Okay. In some ways it does make me invisible to others but not all others. Some pretty nasty comments are made by total strangers, so I’m not really invisible. I’m pretending. Shoot. I’m lying to myself.

The predators in my life still touched me without permission and in inappropriate ways, so it wasn’t really working. I was pretending it was working…when the truth was that I was creating my own invisible barrier by staying away from the predators. The fat has been my visible evidence but not the truth.

Now, another consideration is that it made it more difficult for the predators to touch certain areas of the body. Okay, that makes my skin crawl. As it should. This does not change the fact that I was creating healthy barriers by staying away. The fat was a convenient excuse.

Am I ready to let go of the excuse?

I hope so.

2. Weight as rebellion.

I am almost 50 years old. I think it’s okay if I stop rebelling via my diet.
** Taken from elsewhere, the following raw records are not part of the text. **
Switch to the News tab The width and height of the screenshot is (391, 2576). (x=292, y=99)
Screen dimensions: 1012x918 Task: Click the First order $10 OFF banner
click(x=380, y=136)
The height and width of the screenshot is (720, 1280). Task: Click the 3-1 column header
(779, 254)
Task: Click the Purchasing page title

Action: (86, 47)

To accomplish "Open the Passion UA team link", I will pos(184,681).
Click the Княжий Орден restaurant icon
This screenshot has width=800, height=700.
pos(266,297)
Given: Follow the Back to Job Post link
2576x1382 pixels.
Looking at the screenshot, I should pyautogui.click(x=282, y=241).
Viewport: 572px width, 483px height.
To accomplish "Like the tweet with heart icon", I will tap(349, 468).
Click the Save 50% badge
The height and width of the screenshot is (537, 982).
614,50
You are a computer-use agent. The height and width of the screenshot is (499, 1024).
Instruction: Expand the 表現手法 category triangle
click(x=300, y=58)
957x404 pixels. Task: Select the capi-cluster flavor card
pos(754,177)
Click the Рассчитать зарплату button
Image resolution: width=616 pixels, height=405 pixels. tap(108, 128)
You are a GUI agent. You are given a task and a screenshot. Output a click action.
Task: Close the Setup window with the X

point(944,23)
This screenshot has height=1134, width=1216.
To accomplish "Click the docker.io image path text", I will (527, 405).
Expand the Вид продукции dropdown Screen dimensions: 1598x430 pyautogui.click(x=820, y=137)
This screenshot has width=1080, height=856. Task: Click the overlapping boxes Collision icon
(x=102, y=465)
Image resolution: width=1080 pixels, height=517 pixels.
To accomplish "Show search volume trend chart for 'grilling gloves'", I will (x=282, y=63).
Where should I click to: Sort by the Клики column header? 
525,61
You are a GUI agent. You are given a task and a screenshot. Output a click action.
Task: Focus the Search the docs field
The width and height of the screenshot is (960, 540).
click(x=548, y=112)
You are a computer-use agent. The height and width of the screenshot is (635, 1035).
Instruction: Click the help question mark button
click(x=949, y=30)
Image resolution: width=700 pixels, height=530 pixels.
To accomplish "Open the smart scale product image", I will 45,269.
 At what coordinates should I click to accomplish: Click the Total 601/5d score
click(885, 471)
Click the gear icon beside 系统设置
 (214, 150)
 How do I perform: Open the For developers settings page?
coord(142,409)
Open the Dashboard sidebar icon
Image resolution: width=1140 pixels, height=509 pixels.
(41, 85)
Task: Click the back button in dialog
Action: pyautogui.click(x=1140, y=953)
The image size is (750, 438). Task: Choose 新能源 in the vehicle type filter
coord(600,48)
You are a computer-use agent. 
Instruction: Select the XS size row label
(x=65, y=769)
Instead, I need to explore other ways to rebel. I’m not used to thinking in these terms, so I’m going to have to consider the possibilities…oh, I’m a writer. My new rebellion. What did I always hear? “You can’t make money as a writer.” Well, I’m rebelling, and I’m going to give it my best shot. So there.

3. Weight as the new whip I use on myself.

I think this is going to be the toughest. I have to believe I no longer deserve to be punished, even though that is exactly what I was taught to believe.

The problem with this one is uniquely different from the other two. The previous two require some thought process change, but there are also physical, tangible things I can do and am doing. This one is all in my head. There has to be a way past this stumbling block. Finding a new whip is not an option.

I remember my last counselor asking me if I wanted to work for a boss who always criticized me, belittled me, hurt me, or did I want to work for a boss who praised me, loved me, and fought for me. I remember thinking that my answer probably wasn’t the correct one: I’d work better for the brutal boss because it’s familiar. I’m not sure I’d trust the nice boss. He proceed as if I’d answered correctly, and told me to fire the mean boss and create the nice one.

Sure.

Whatever.

I’m able to look back now and see how my friend who edits for me is the nice boss, and I do much better in my writing because of her.

Oh.

God’s been showing me, but I haven’t been listening.

Okay.

I can do the nice boss, but it’s going to take practice.

What a surprise.

Not.


Responses

  1. Nice bosses can still have high expectations, the encouragement and peaceful atmosphere make way to really excel. I think the nasty boss producing more is an illusion. We were taught so many lies. Hugs.